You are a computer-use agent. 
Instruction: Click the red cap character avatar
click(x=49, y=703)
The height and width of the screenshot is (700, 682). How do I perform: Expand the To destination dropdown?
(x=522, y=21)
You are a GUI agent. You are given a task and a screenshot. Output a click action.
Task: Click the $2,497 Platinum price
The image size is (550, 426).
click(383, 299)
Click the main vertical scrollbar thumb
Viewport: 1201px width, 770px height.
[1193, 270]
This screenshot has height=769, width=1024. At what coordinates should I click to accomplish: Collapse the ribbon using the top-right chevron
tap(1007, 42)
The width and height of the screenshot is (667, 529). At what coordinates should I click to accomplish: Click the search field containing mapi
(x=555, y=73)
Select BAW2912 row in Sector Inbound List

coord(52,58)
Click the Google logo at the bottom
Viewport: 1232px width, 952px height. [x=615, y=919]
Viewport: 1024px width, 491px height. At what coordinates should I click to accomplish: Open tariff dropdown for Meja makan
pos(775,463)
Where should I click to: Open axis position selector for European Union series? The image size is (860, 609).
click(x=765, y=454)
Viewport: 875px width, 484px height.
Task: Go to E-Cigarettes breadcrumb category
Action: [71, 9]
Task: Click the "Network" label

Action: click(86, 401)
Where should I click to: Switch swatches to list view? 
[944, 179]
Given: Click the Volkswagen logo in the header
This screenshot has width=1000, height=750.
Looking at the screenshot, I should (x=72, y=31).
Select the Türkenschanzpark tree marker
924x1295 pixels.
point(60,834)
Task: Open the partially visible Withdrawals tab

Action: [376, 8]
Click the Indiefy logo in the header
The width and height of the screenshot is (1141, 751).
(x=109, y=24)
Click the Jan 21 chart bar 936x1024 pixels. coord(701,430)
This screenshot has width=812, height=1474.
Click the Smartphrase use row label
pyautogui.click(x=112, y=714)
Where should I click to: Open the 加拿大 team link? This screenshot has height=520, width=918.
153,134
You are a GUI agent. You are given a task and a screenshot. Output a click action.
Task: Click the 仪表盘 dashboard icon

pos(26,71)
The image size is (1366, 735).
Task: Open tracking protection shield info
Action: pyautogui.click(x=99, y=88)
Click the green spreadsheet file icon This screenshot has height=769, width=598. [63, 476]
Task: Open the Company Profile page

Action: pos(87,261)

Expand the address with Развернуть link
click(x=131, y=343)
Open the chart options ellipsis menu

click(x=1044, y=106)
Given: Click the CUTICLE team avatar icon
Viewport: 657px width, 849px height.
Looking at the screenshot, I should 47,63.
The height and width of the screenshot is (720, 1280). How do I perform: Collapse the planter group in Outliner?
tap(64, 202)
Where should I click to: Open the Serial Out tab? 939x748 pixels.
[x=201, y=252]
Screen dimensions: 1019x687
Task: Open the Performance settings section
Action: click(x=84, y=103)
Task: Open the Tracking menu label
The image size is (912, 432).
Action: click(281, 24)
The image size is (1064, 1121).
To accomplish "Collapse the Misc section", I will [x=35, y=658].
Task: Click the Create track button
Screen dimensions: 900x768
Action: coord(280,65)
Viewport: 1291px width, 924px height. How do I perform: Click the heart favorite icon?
########
Each record above should be restated word for word.

You are a computer-use agent. 
Instruction: Click the red cap character avatar
click(x=49, y=703)
The height and width of the screenshot is (700, 682). How do I perform: Expand the To destination dropdown?
(x=522, y=21)
You are a GUI agent. You are given a task and a screenshot. Output a click action.
Task: Click the $2,497 Platinum price
The image size is (550, 426).
click(383, 299)
Click the main vertical scrollbar thumb
Viewport: 1201px width, 770px height.
[1193, 270]
This screenshot has height=769, width=1024. At what coordinates should I click to accomplish: Collapse the ribbon using the top-right chevron
tap(1007, 42)
The width and height of the screenshot is (667, 529). At what coordinates should I click to accomplish: Click the search field containing mapi
(x=555, y=73)
Select BAW2912 row in Sector Inbound List

coord(52,58)
Click the Google logo at the bottom
Viewport: 1232px width, 952px height. [x=615, y=919]
Viewport: 1024px width, 491px height. At what coordinates should I click to accomplish: Open tariff dropdown for Meja makan
pos(775,463)
Where should I click to: Open axis position selector for European Union series? The image size is (860, 609).
click(x=765, y=454)
Viewport: 875px width, 484px height.
Task: Go to E-Cigarettes breadcrumb category
Action: [71, 9]
Task: Click the "Network" label

Action: click(86, 401)
Where should I click to: Switch swatches to list view? 
[944, 179]
Given: Click the Volkswagen logo in the header
This screenshot has width=1000, height=750.
Looking at the screenshot, I should (x=72, y=31).
Select the Türkenschanzpark tree marker
924x1295 pixels.
point(60,834)
Task: Open the partially visible Withdrawals tab

Action: [376, 8]
Click the Indiefy logo in the header
The width and height of the screenshot is (1141, 751).
(x=109, y=24)
Click the Jan 21 chart bar 936x1024 pixels. coord(701,430)
This screenshot has width=812, height=1474.
Click the Smartphrase use row label
pyautogui.click(x=112, y=714)
Where should I click to: Open the 加拿大 team link? This screenshot has height=520, width=918.
153,134
You are a GUI agent. You are given a task and a screenshot. Output a click action.
Task: Click the 仪表盘 dashboard icon

pos(26,71)
The image size is (1366, 735).
Task: Open tracking protection shield info
Action: pyautogui.click(x=99, y=88)
Click the green spreadsheet file icon This screenshot has height=769, width=598. [63, 476]
Task: Open the Company Profile page

Action: pos(87,261)

Expand the address with Развернуть link
click(x=131, y=343)
Open the chart options ellipsis menu

click(x=1044, y=106)
Given: Click the CUTICLE team avatar icon
Viewport: 657px width, 849px height.
Looking at the screenshot, I should 47,63.
The height and width of the screenshot is (720, 1280). How do I perform: Collapse the planter group in Outliner?
tap(64, 202)
Where should I click to: Open the Serial Out tab? 939x748 pixels.
[x=201, y=252]
Screen dimensions: 1019x687
Task: Open the Performance settings section
Action: click(x=84, y=103)
Task: Open the Tracking menu label
The image size is (912, 432).
Action: click(281, 24)
The image size is (1064, 1121).
To accomplish "Collapse the Misc section", I will [x=35, y=658].
Task: Click the Create track button
Screen dimensions: 900x768
Action: coord(280,65)
Viewport: 1291px width, 924px height. How do I perform: Click the heart favorite icon?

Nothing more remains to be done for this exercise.